Work task:
Everything from the line holding "OFICINA DISPONIBLE EN" through the last line below must be repeated exactly, and nothing else.
++++
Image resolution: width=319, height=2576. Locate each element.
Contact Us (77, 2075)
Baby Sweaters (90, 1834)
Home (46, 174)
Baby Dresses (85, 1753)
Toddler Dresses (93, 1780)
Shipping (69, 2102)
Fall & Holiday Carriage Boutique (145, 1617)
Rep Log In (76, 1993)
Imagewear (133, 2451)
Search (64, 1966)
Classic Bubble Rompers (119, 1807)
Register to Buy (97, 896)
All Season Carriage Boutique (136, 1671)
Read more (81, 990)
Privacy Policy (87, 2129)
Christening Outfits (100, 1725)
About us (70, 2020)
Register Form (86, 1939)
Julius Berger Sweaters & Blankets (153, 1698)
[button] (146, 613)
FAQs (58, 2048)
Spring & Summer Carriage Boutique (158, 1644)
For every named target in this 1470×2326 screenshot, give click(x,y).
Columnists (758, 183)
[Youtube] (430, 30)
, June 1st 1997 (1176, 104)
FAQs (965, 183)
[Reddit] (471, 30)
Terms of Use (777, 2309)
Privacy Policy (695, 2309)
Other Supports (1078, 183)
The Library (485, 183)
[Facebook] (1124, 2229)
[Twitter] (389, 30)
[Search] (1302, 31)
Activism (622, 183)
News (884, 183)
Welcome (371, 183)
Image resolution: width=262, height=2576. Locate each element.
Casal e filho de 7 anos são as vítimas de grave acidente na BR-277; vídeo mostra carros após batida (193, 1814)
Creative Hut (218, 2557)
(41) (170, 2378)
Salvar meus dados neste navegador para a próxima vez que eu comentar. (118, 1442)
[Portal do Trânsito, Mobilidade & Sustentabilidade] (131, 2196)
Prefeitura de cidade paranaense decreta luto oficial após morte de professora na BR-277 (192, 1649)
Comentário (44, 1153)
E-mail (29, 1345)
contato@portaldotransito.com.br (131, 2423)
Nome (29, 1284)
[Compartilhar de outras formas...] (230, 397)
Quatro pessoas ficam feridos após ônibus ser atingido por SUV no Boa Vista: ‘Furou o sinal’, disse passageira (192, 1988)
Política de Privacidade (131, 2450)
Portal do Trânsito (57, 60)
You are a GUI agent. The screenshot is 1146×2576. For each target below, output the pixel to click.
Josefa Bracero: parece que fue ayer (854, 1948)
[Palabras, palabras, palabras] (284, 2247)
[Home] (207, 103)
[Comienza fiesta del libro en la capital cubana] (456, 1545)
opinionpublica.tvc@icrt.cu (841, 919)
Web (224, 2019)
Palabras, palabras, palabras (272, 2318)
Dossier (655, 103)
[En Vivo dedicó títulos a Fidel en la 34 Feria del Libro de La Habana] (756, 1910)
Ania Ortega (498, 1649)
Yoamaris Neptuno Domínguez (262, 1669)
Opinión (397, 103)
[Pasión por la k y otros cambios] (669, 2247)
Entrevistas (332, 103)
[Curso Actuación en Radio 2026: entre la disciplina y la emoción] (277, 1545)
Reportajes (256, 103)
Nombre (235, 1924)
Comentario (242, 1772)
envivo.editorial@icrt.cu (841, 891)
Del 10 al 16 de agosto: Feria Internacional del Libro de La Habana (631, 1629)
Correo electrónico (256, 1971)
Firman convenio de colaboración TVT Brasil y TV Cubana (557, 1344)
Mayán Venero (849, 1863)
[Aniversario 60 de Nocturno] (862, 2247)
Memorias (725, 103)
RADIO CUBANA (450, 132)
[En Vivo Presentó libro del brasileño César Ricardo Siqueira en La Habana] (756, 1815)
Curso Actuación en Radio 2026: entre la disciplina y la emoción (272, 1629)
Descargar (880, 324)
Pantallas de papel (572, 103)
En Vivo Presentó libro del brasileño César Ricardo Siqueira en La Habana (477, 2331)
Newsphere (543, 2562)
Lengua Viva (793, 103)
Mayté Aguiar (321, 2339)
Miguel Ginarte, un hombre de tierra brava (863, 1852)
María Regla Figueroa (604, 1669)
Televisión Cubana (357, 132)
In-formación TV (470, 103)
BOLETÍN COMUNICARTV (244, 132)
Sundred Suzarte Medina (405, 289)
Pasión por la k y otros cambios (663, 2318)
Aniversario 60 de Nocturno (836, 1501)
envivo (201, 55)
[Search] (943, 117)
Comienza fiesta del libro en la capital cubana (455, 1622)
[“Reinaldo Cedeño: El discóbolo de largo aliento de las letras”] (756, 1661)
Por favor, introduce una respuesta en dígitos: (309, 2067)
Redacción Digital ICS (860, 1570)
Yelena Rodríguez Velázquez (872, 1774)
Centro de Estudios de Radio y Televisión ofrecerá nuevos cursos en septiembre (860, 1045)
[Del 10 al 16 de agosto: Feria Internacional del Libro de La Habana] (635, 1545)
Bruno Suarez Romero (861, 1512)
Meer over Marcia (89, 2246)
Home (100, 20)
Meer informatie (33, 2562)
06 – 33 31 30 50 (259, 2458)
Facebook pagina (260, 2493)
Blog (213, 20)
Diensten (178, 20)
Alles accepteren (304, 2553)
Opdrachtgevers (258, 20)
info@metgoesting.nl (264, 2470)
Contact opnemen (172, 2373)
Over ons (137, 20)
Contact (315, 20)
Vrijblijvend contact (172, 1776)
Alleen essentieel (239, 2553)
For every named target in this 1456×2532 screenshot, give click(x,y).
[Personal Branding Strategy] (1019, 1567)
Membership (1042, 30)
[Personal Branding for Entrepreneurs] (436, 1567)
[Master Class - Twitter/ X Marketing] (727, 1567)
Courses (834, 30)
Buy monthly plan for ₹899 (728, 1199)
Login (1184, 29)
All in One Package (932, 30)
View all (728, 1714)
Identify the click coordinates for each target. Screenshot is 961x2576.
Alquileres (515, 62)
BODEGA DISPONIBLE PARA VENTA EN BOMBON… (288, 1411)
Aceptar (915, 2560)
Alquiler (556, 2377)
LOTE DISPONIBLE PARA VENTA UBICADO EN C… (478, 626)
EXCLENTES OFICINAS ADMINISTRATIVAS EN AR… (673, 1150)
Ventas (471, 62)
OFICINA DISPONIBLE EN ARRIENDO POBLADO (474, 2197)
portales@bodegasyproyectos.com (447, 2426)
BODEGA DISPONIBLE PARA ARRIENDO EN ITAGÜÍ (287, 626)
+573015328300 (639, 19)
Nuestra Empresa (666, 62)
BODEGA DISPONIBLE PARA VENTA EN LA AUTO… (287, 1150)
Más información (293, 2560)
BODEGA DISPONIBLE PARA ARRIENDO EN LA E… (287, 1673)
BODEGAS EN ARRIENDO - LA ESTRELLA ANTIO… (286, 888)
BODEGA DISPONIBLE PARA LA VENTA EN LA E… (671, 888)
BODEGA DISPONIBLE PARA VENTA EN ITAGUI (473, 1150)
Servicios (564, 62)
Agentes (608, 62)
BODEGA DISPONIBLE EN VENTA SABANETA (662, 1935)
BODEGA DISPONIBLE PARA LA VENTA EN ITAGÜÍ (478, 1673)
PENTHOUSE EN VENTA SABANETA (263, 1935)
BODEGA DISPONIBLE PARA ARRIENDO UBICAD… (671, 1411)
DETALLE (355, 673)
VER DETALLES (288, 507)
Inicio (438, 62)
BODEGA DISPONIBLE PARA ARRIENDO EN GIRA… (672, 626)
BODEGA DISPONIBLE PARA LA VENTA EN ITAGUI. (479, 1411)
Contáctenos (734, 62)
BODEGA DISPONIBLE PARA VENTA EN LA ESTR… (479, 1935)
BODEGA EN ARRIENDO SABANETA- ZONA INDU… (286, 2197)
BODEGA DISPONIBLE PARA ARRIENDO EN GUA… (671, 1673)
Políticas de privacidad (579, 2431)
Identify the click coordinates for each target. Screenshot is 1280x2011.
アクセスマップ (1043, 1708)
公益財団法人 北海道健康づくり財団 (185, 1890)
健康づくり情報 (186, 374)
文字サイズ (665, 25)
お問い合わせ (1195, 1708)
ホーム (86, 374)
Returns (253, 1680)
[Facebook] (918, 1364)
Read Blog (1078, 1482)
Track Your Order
++++
Solution to this exercise:
OFICINA DISPONIBLE EN ARRIENDO POBLADO (474, 2197)
portales@bodegasyproyectos.com (447, 2426)
BODEGA DISPONIBLE PARA ARRIENDO EN ITAGÜÍ (287, 626)
+573015328300 (639, 19)
Nuestra Empresa (666, 62)
BODEGA DISPONIBLE PARA VENTA EN LA AUTO… (287, 1150)
Más información (293, 2560)
BODEGA DISPONIBLE PARA ARRIENDO EN LA E… (287, 1673)
BODEGAS EN ARRIENDO - LA ESTRELLA ANTIO… (286, 888)
BODEGA DISPONIBLE PARA LA VENTA EN LA E… (671, 888)
BODEGA DISPONIBLE PARA VENTA EN ITAGUI (473, 1150)
Servicios (564, 62)
Agentes (608, 62)
BODEGA DISPONIBLE EN VENTA SABANETA (662, 1935)
BODEGA DISPONIBLE PARA LA VENTA EN ITAGÜÍ (478, 1673)
PENTHOUSE EN VENTA SABANETA (263, 1935)
BODEGA DISPONIBLE PARA ARRIENDO UBICAD… (671, 1411)
DETALLE (355, 673)
VER DETALLES (288, 507)
Inicio (438, 62)
BODEGA DISPONIBLE PARA ARRIENDO EN GIRA… (672, 626)
BODEGA DISPONIBLE PARA LA VENTA EN ITAGUI. (479, 1411)
Contáctenos (734, 62)
BODEGA DISPONIBLE PARA VENTA EN LA ESTR… (479, 1935)
BODEGA EN ARRIENDO SABANETA- ZONA INDU… (286, 2197)
BODEGA DISPONIBLE PARA ARRIENDO EN GUA… (671, 1673)
Políticas de privacidad (579, 2431)
Identify the click coordinates for each target. Screenshot is 1280x2011.
アクセスマップ (1043, 1708)
公益財団法人 北海道健康づくり財団 (185, 1890)
健康づくり情報 (186, 374)
文字サイズ (665, 25)
お問い合わせ (1195, 1708)
ホーム (86, 374)
Returns (253, 1680)
[Facebook] (918, 1364)
Read Blog (1078, 1482)
Track Your Order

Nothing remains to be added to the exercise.